Sintió que el calor le subía por la nuca.

—No sé a qué se refiere, jefe. Es una buena oportunidad para…

—Para quedar bien con tu pastelera —lo interrumpió el sargento, sin malicia, sino con un humor rudo—. Para impresionarla con tu proyecto bonito para niños. Para pasar tiempo con ella sin que parezca una cita —Señaló a Dante con un dedo—. Está escrito en tu rostro, chico. Tienes esa... cosa. Ese brillo de cachorro enamorado.

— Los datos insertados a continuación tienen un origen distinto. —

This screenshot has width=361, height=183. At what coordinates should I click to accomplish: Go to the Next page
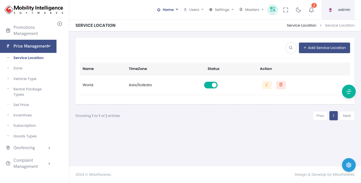point(347,116)
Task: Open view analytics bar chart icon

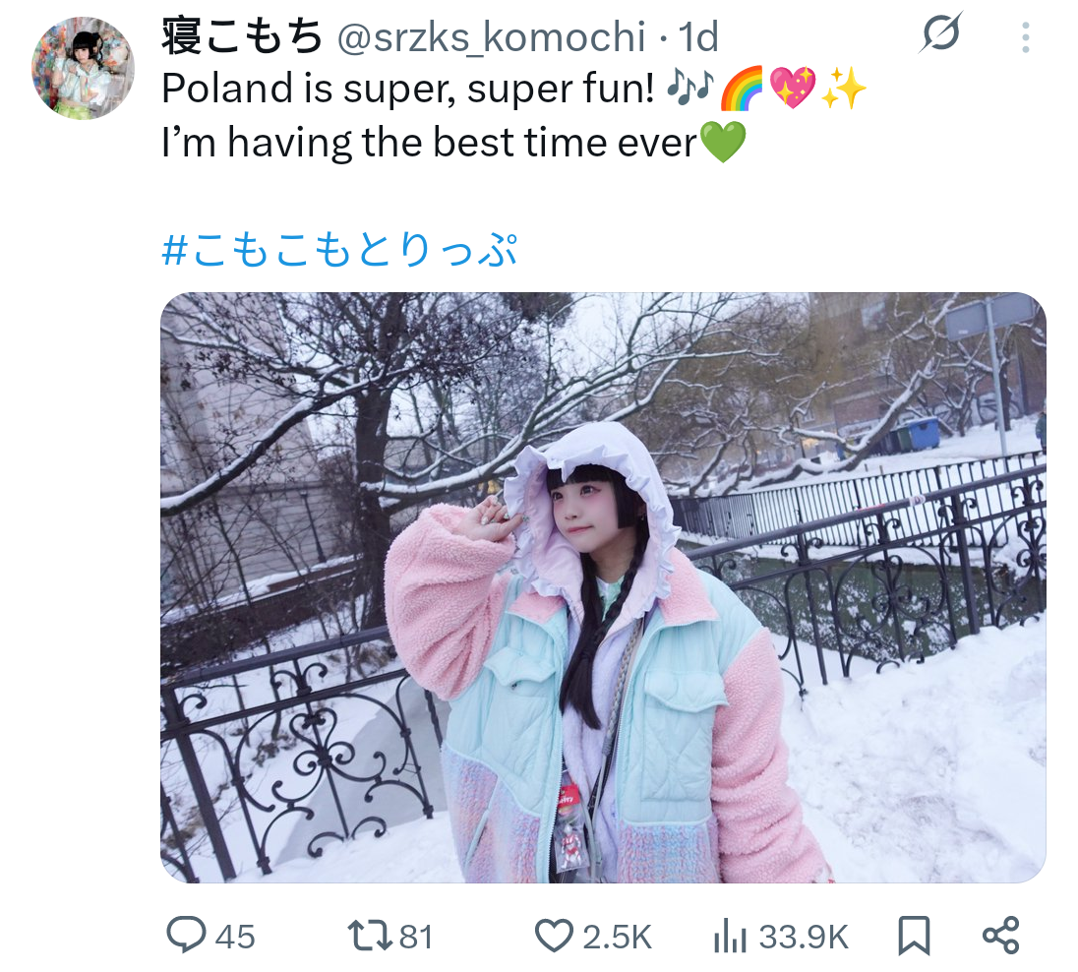Action: [730, 937]
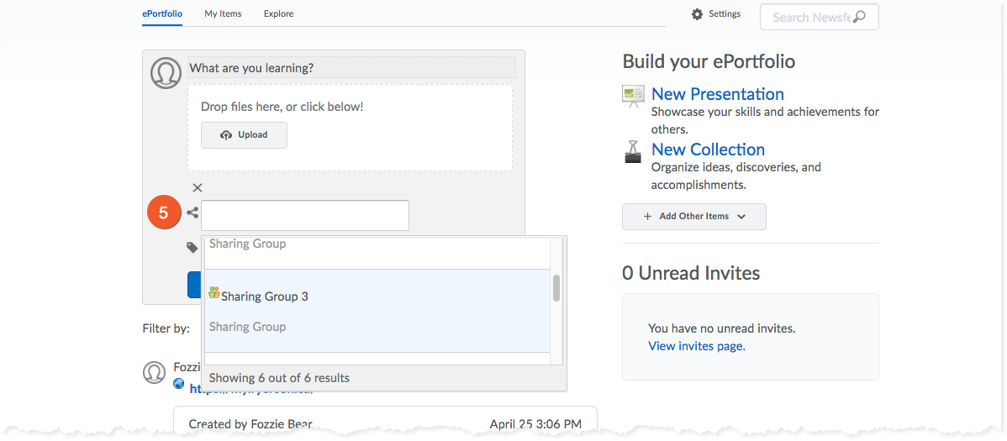Click the sharing group search input field
Screen dimensions: 1007x441
[304, 215]
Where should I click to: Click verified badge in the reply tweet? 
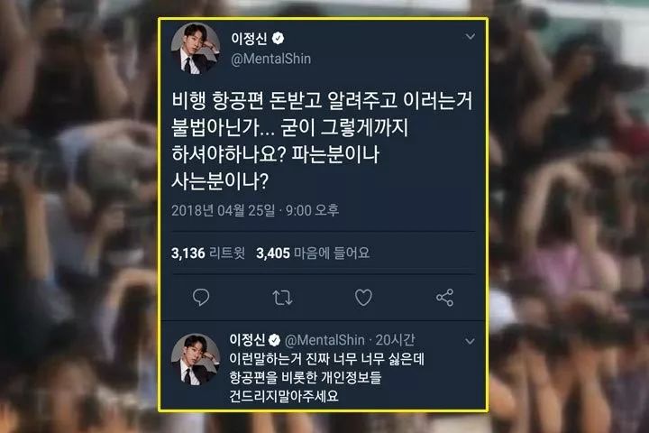point(274,340)
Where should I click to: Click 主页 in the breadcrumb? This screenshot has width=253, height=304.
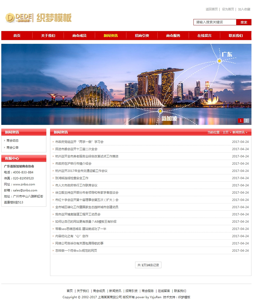point(225,132)
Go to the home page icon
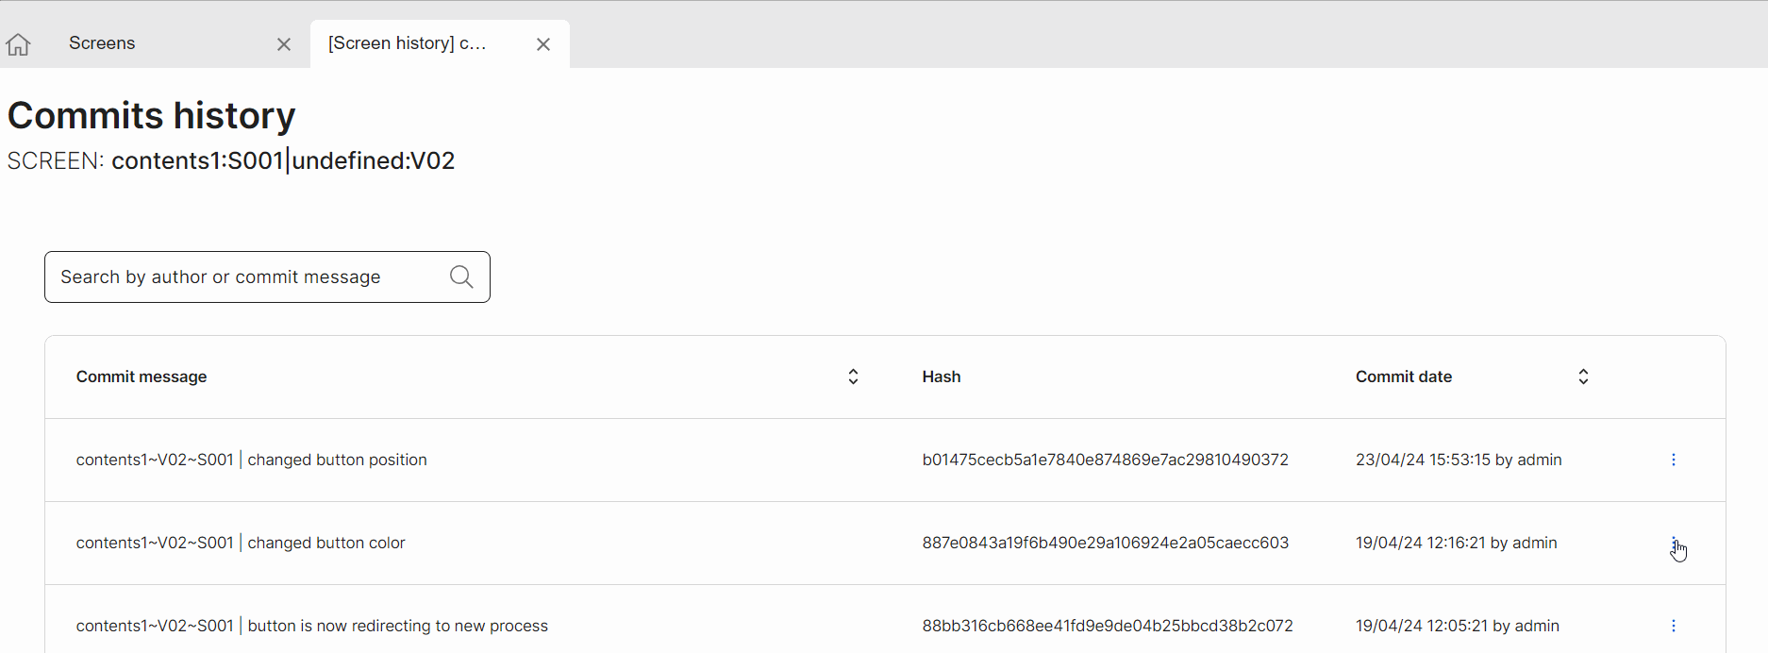Image resolution: width=1768 pixels, height=653 pixels. [x=18, y=44]
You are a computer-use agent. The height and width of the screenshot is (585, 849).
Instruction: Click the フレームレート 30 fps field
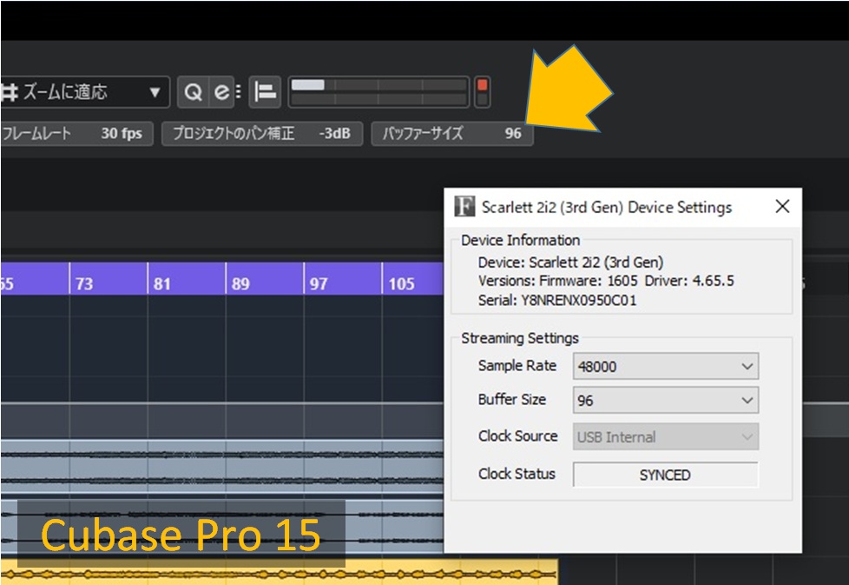(x=74, y=134)
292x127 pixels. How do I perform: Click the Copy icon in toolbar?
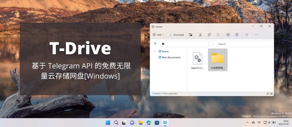(x=209, y=35)
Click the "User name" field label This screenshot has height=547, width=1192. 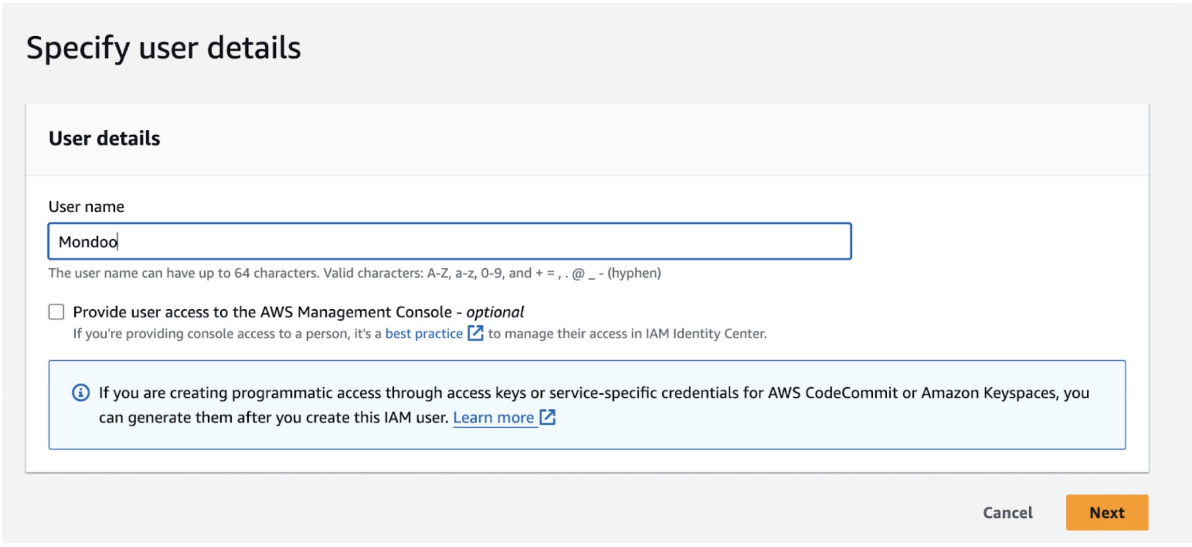click(86, 207)
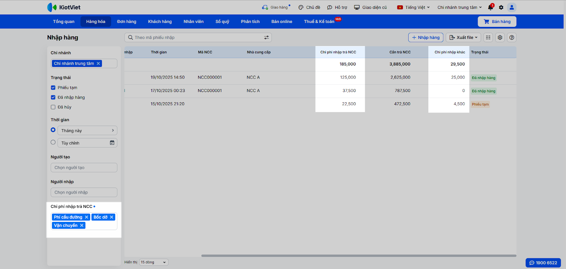566x269 pixels.
Task: Open the Tiếng Việt language dropdown
Action: [414, 7]
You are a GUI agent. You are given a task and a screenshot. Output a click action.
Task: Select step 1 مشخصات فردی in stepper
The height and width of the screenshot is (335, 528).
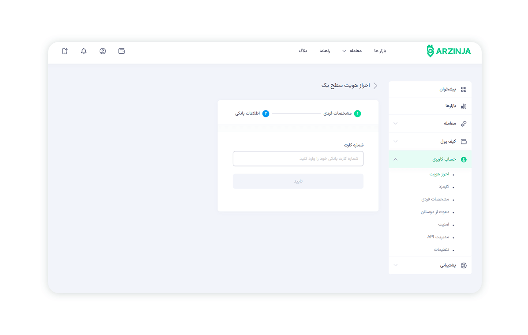click(342, 113)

Se quedó callado, luchando por mantener la compostura. ¿Era tan obvio? Claro que pensaba en ella. Desde la primera vez que entró en su pastelería, con esa mezcla de vulnerabilidad y determinación, con esa sonrisa que podía iluminar la oscuridad de Pinecrest. Pensaba en cómo se le iluminaban los ojos cuando hablaba de hornear, en su torpeza adorable al inventar robos que creía que él no notaria, en su valentía al disculparse con Rojas. La admiraba. La encontraba... fascinante.

—Es una buena persona, jefe —dijo finalmente, evitando la mirada penetrante de Rojas—. Y tiene un corazón enorme, los niños la adorarán.

El sargento lo estudió por otro momento largo, y luego, con otro gruñido, agarró su sello de aprobación y lo estampó en la propuesta con un golpe seco.

—Está bien. Aprobado. Pero esto sale del presupuesto de tu departamento, Greyson. Y si algo sale mal, si un niño se atraganta con algo o se pelea por una bolsa de glaseado, la responsabilidad es tuya. Y de tu pastelera.

—Entendido, jefe. No se arrepentirá —dijo, recogiendo la carpeta aprobada con una sensación de triunfo que le hinchó el pecho—. Lo prometo.

—Ya lo estoy haciendo —murmuró Rojas, pero ya había vuelto a sus papeles, despidiéndolo efectivamente—. Y Greyson —añadió justo cuando llegaba a la puerta.

Dante se volvió.

—¿Sí, jefe?

—El brillo —dijo Rojas sin levantar la vista—. Trata de disimularlo un poco, me das vergüenza ajena.